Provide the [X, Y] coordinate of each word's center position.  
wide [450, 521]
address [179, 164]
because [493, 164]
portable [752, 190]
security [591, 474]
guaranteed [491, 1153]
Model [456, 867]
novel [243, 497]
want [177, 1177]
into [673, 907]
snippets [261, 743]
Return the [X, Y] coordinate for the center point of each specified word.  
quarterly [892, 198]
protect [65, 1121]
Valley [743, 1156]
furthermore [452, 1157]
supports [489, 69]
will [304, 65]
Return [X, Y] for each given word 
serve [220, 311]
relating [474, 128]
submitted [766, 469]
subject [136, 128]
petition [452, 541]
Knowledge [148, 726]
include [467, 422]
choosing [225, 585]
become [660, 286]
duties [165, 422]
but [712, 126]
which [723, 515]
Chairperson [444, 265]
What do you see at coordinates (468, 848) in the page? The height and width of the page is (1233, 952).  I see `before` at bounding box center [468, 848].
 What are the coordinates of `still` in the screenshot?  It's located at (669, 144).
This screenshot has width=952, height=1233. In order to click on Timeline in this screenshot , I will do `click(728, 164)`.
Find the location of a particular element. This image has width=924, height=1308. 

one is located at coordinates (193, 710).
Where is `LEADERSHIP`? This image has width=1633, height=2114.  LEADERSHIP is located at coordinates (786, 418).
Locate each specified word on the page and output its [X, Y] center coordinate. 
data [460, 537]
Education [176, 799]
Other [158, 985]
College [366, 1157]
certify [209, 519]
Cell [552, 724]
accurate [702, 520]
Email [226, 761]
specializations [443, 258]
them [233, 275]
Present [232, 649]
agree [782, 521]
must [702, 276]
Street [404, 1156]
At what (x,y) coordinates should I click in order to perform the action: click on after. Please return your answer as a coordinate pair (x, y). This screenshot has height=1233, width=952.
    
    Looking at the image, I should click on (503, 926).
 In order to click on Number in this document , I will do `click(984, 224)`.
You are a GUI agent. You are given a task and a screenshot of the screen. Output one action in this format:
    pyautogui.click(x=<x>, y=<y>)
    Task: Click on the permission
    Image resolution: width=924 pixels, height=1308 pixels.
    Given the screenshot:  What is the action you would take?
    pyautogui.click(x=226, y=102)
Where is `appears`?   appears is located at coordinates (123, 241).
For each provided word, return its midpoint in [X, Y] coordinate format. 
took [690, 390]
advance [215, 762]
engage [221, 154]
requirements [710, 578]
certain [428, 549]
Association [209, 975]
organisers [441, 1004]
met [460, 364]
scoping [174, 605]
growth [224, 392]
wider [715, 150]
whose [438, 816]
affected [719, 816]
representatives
== == ==
▸ **PROBLEM DESCRIPTION**: Retype the records above word for word, from their first line through the line containing "Street [404, 1156]", including that line.

▸ **WRITTEN RESPONSE**:
Provide the [X, Y] coordinate of each word's center position.  
wide [450, 521]
address [179, 164]
because [493, 164]
portable [752, 190]
security [591, 474]
guaranteed [491, 1153]
Model [456, 867]
novel [243, 497]
want [177, 1177]
into [673, 907]
snippets [261, 743]
Return the [X, Y] coordinate for the center point of each specified word.  
quarterly [892, 198]
protect [65, 1121]
Valley [743, 1156]
furthermore [452, 1157]
supports [489, 69]
will [304, 65]
Return [X, Y] for each given word 
serve [220, 311]
relating [474, 128]
submitted [766, 469]
subject [136, 128]
petition [452, 541]
Knowledge [148, 726]
include [467, 422]
choosing [225, 585]
become [660, 286]
duties [165, 422]
but [712, 126]
which [723, 515]
Chairperson [444, 265]
What do you see at coordinates (468, 848) in the page? The height and width of the page is (1233, 952).  I see `before` at bounding box center [468, 848].
 What are the coordinates of `still` in the screenshot?  It's located at (669, 144).
This screenshot has width=952, height=1233. In order to click on Timeline in this screenshot , I will do `click(728, 164)`.
Find the location of a particular element. This image has width=924, height=1308. 

one is located at coordinates (193, 710).
Where is `LEADERSHIP`? This image has width=1633, height=2114.  LEADERSHIP is located at coordinates (786, 418).
Locate each specified word on the page and output its [X, Y] center coordinate. 
data [460, 537]
Education [176, 799]
Other [158, 985]
College [366, 1157]
certify [209, 519]
Cell [552, 724]
accurate [702, 520]
Email [226, 761]
specializations [443, 258]
them [233, 275]
Present [232, 649]
agree [782, 521]
must [702, 276]
Street [404, 1156]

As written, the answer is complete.